Assim como a Carta Magna de 1988, o atual Código Civil em vigência foi concebido sob a terceira geração dos Direitos Humanos, ou seja, valorizando a dignidade da pessoa humana e a solidariedade que deve estar presente na sociedade contemporânea massificada. 

Trata-se de uma lei que soube explorar as chamadas cláusulas gerais, como a função social, os bons costumes e a boa-fé, entre outras questões que careciam de conceituação estática e definida. Dessa forma, promoveu uma renovação doutrinária e jurisprudencial, com destaque para a grande quantidade de obras e estudos publicados acerca das inovações apresentadas. 

Malgrado algumas imperfeições, o Código Civil de 2002 representou um notável avanço para as instituições civis. Diversos novos institutos foram inaugurados com a legislação. 

No âmbito dos contratos, importantes inovações surgiram com a previsão de regras gerais, notadamente aquelas que consagram os princípios da função social e da boa-fé objetiva (artigos. 421 e 422), as que regem o contrato preliminar e as que inserem no seu bojo o instituto da resolução por onerosidade excessiva.

Mesmo com alguns avanços, há quem aponte defeitos no Código Civil de 2022, considerando o mesmo anacrônico, revelando uma sociedade que não mais existe. Vários juristas o taxam de “desatualizado” com um texto muito confuso, pouco linear, sendo apenas uma cópia reciclada do Código de 1916. 

Mas as críticas não se voltam apenas ao Código Civil de 2002. Elas também são dirigidas à nova proposta em discussão no Congresso Nacional, classificada por alguns juristas como “bomba ideológica” por alterar radicalmente os conceitos de família na legislação. 
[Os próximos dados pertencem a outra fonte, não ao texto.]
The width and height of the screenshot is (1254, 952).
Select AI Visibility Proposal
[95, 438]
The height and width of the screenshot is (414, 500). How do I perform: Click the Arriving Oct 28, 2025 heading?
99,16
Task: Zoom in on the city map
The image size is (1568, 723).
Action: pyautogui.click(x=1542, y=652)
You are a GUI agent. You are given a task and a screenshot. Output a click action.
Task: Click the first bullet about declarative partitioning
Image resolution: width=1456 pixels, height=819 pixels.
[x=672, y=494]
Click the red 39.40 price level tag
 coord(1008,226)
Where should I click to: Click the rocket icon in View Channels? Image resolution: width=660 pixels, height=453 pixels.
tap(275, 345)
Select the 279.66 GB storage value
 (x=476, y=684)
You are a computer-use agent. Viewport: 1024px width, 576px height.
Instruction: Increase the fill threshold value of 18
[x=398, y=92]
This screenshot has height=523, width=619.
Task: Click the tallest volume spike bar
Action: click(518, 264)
Diante disso, é necessário que as mudanças a serem efetivadas pelo Congresso Nacional na reforma do Código Civil sejam antecedidas de uma abordagem cautelosa, trazendo consigo incontroverso caráter humanista, almejando a proteção dos interesses socialmente relevantes da personalidade humana, considerando as transformações sociais, a expansão das leis especiais e a legalidade constitucional, que impõem uma mudança significativa em relação aos objetivos da codificação civil.